For a film entitled ‘The Lovely Bones’, you never actually see any bones. Instead you get some philosophical metaphor about bones growing around relationships, or something, from a girl trapped in a fantastical limbo before ascending to heaven.
‘The Lovely Bones’ is actually a rather good film, though. Peter Jackson, of course, manages to piss off the book lovers by apparently butchering Alice Sebold’s image of a midway holding pen for the dead by once again whoring out New Zealand and adding lots of massive CGI boats in glass bottles, and weird coexisting night and day optical illusions, but at least the entire film isn’t a huge show off.
Instead, it is in fact an incredibly tense and moving experience.
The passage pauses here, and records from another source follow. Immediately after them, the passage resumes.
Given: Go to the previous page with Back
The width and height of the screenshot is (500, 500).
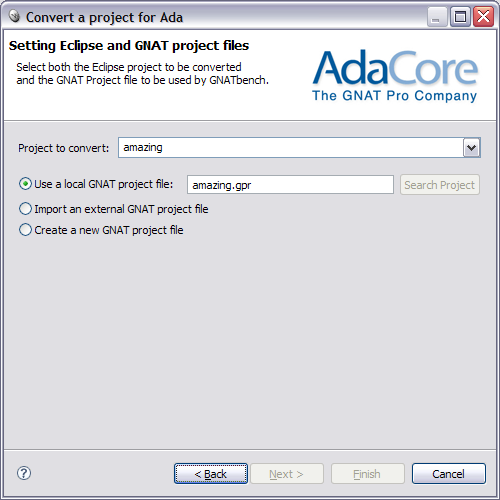Looking at the screenshot, I should pyautogui.click(x=211, y=473).
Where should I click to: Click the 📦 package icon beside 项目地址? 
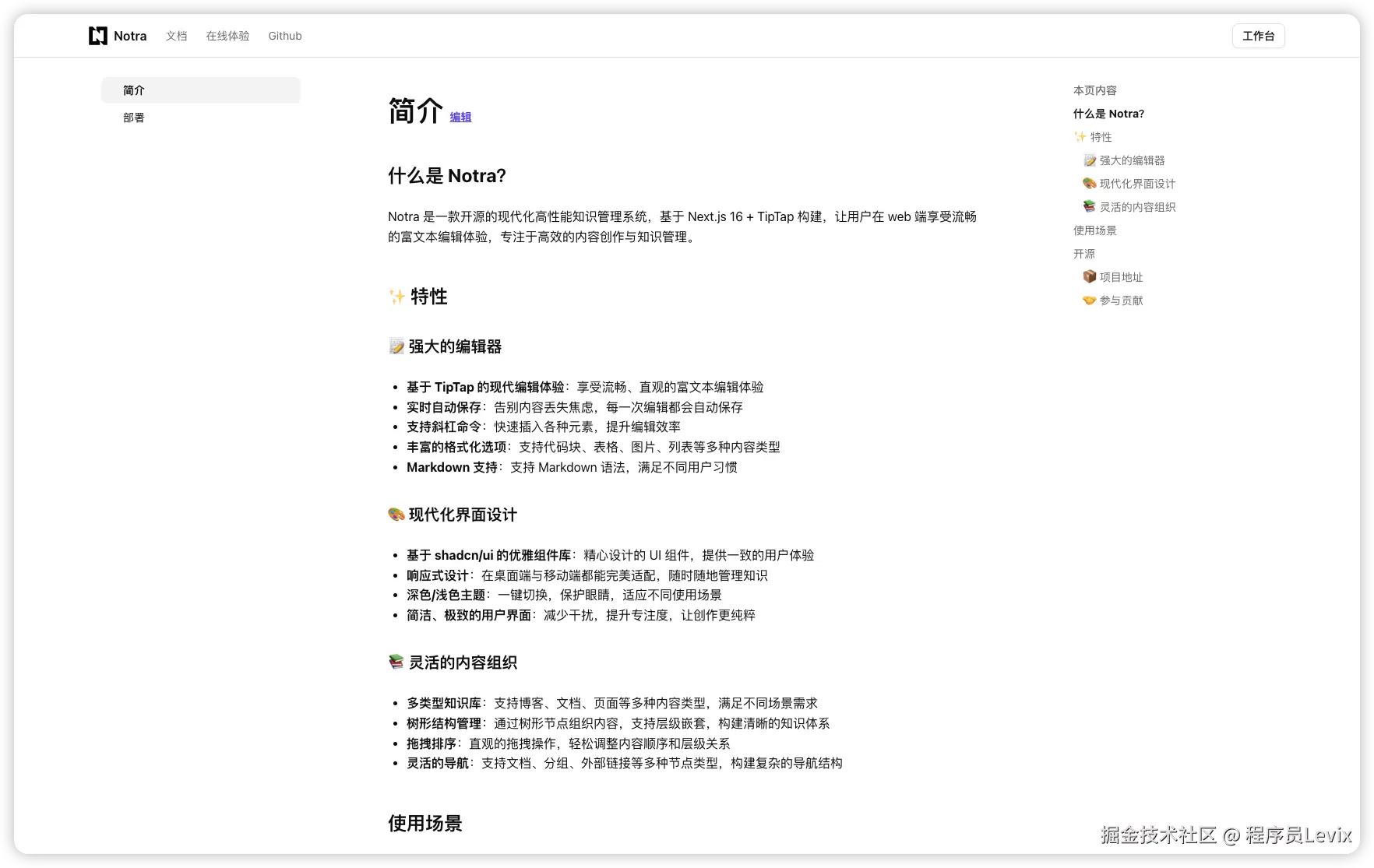point(1089,276)
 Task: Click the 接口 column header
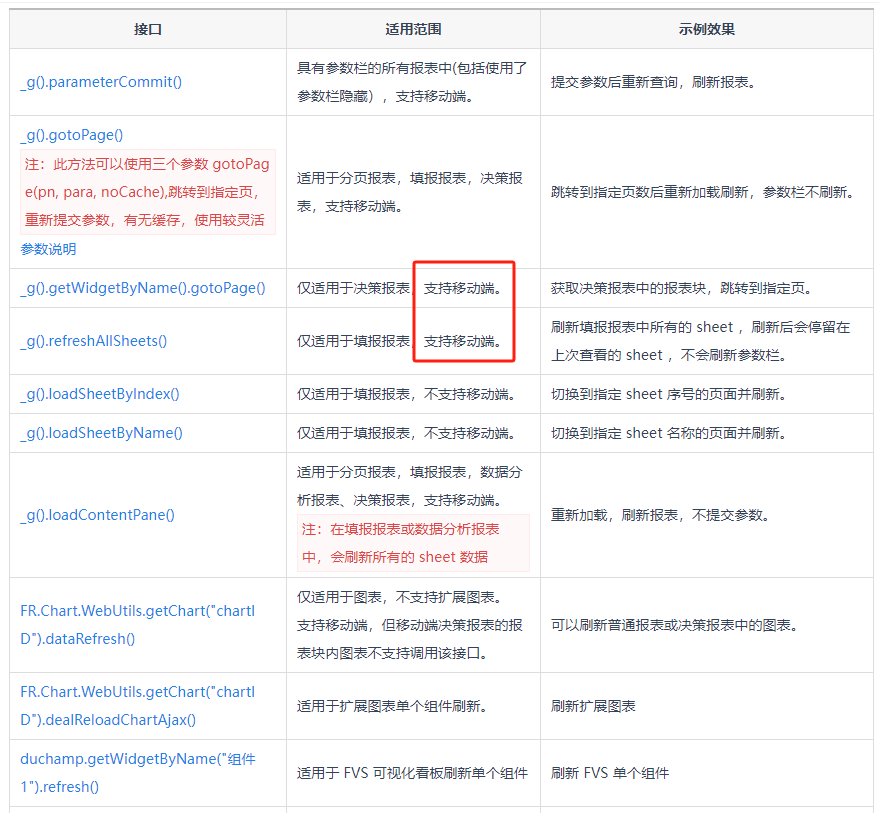coord(148,29)
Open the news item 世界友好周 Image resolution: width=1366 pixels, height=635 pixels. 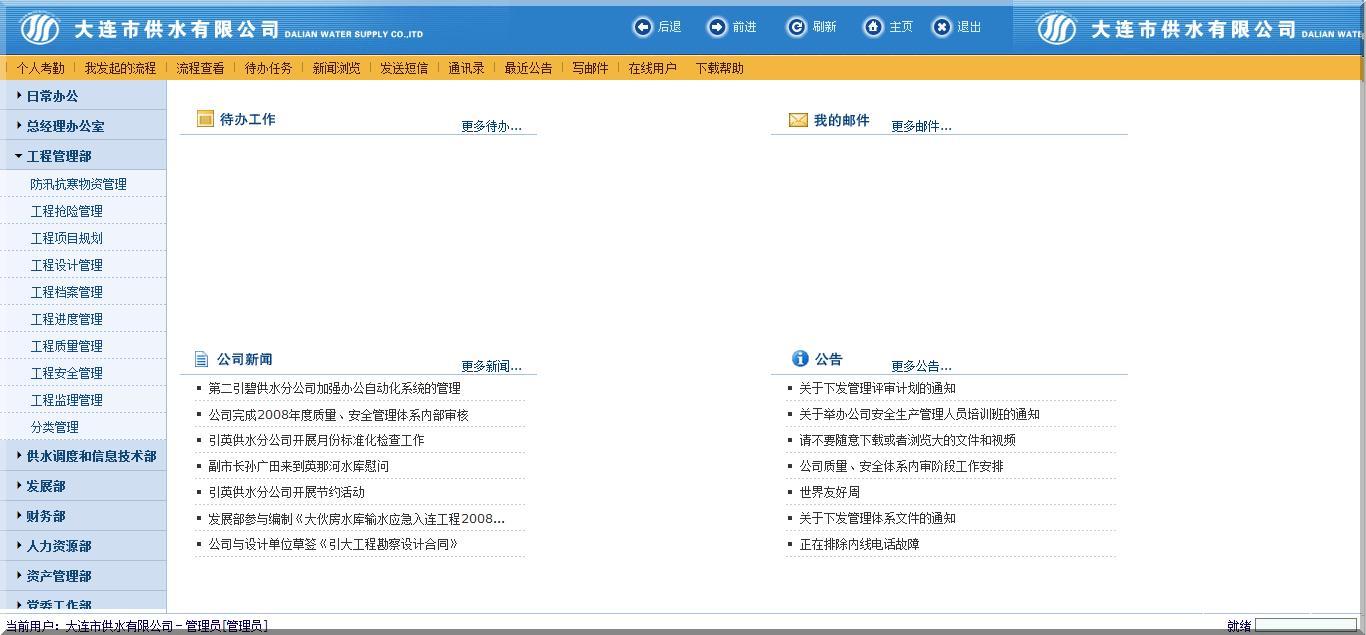(x=830, y=492)
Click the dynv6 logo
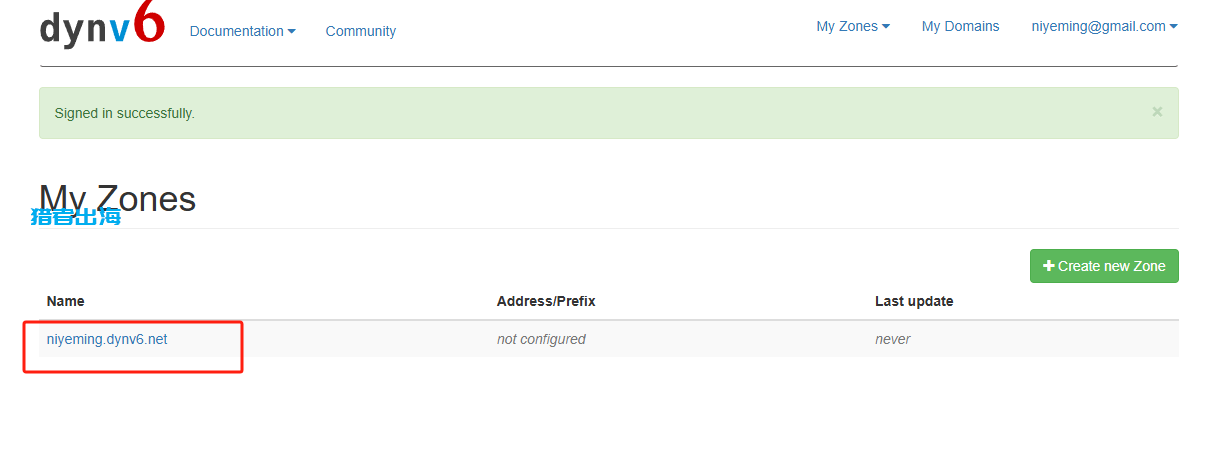Image resolution: width=1205 pixels, height=451 pixels. [101, 27]
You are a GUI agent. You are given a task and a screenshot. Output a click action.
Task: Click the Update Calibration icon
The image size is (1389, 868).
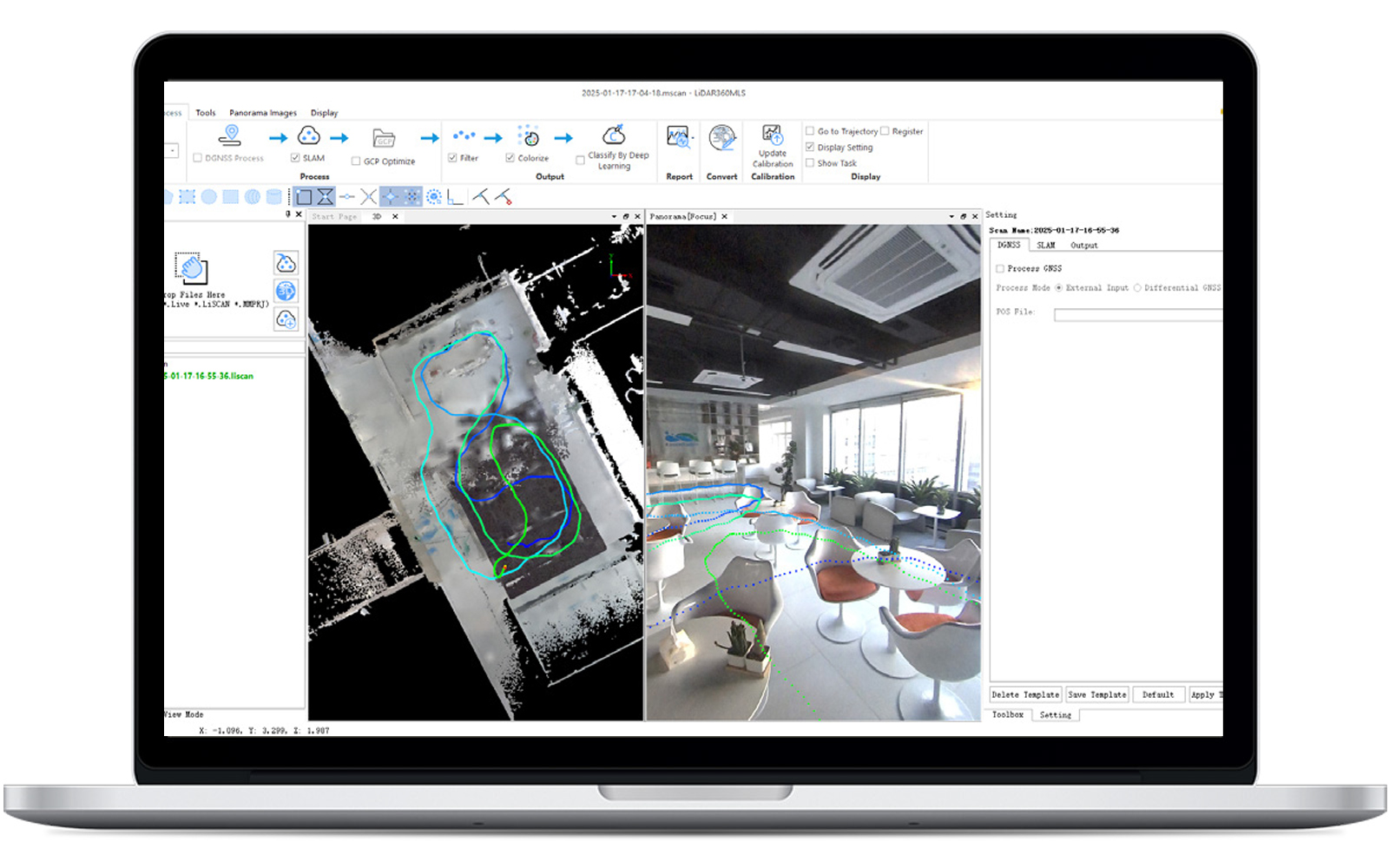tap(772, 135)
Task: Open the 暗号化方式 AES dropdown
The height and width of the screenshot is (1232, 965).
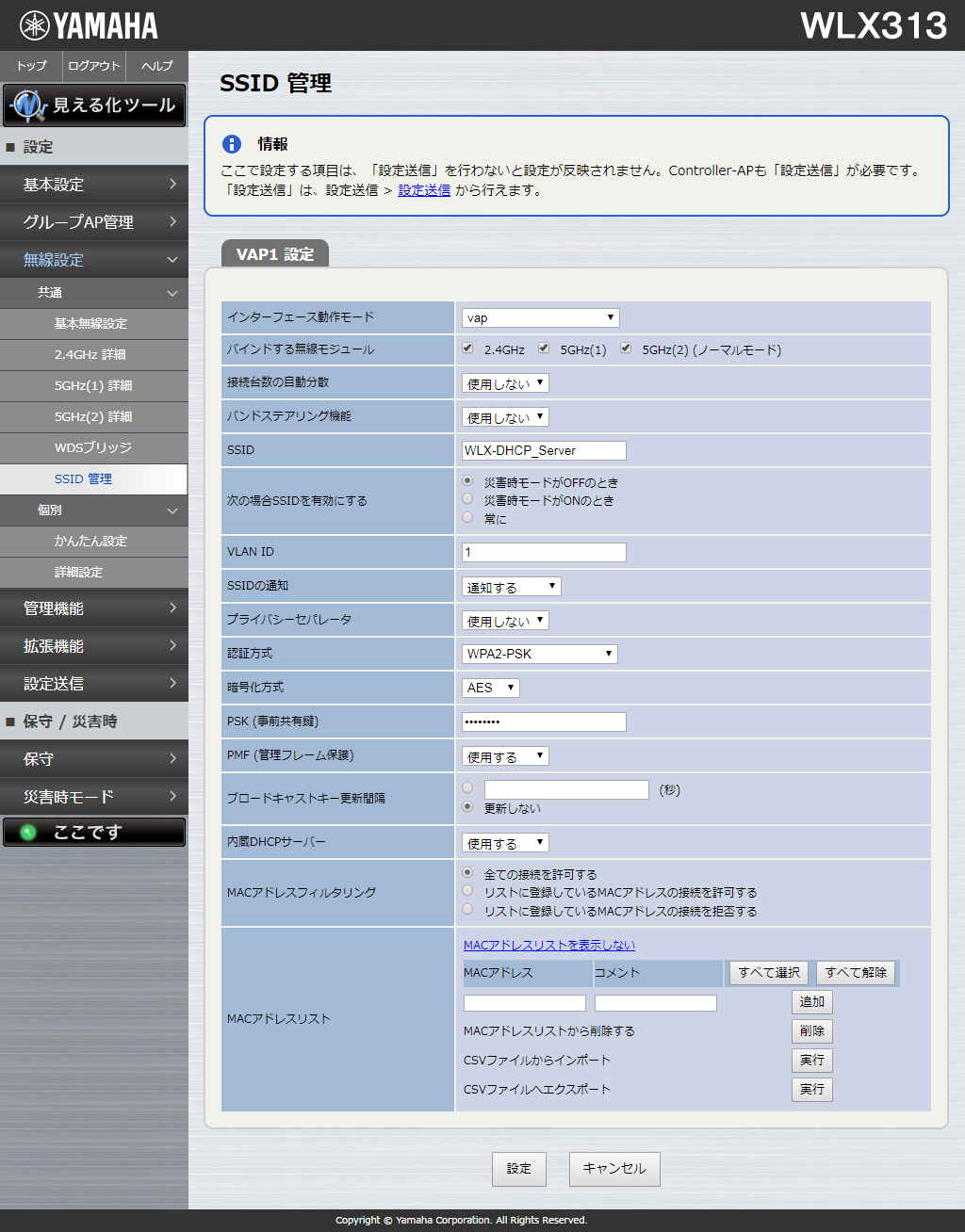Action: 490,688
It begins with a very rosy, yet not too sickening portrayal of the perfect 70′s family, as Susie Salmon (Saoirse Ronan) dubs a voice over explaining that she is about to be horribly murdered. Then, when she gets horribly murdered, she is seamlessly transported to almost-heaven, as if she didn’t even notice being horribly murdered at all, and over looks her father falling to pieces, her family trying to cope with her death, and the boy she never got to kiss also feeling pretty damn sad.
The key to this film though, no matter how much the writers would like to have you think, is not it’s sentiment of love or it’s acceptance of death and so on, it is the amazing tension that builds in your every nerve.
Susie has just been killed, returns to to her home in the ghosty in-between world, walks through her door to her room, and comes across a massive white nothingness with only a bath tub present. Towards the bath are foot prints of blood and mud, and we notice that there is someone in there, their face covered by a flannel. A sink appears, the man takes the flannel off his face, and the killer wipes down his neck. Susie screams as he does so, and then she dissolves into thin air and it gone. This scene is about as creepy as you can get in a 12a, and the discomfort shakes you something primitive to your core.
Stanley Tucci as the murderer goes somewhat Godfather with puffed out cheeks, and throws on the most pedophile looking mustache that you initially wonder how he’s not prime suspect, but he’s so meticulous in his portrayal of a person pretending to be normal that you understand, while being completely petrified and disgusted. Mark Whalberg also doesn’t suck, which is a huge leap forward for him, and Saoirse is good at being dead. Her faint and wispy voice over could get annoying if you tried to have a conversation, but she also manages to be promisingly emotional and rather genuine.
Really though, the film is all about Peter Jackson. Although his direction is not solid throughout, and the aforementioned CGI scenes are somewhat masturbatory, the glimmers of what he can actually do are present in some of the simple shots.
For all his hobbits and giant monkeys, he’s gained the status of being a big picture director, creating overwhelming sequences designed to make your eyes crap amazement from their retinas. However, ‘The Lovely Bones’ exceeds when it’s still, when Harvey is creeping about the house, or when Marky Mark is staring at a candle. Ever so often you just get a sense that Peter’s getting slightly sick of being the New Zealand guy, and instead wants to be a proper, artsy director. One of those ones that Sundance likes. And why not, everyone should get to be a little pretentious now and then.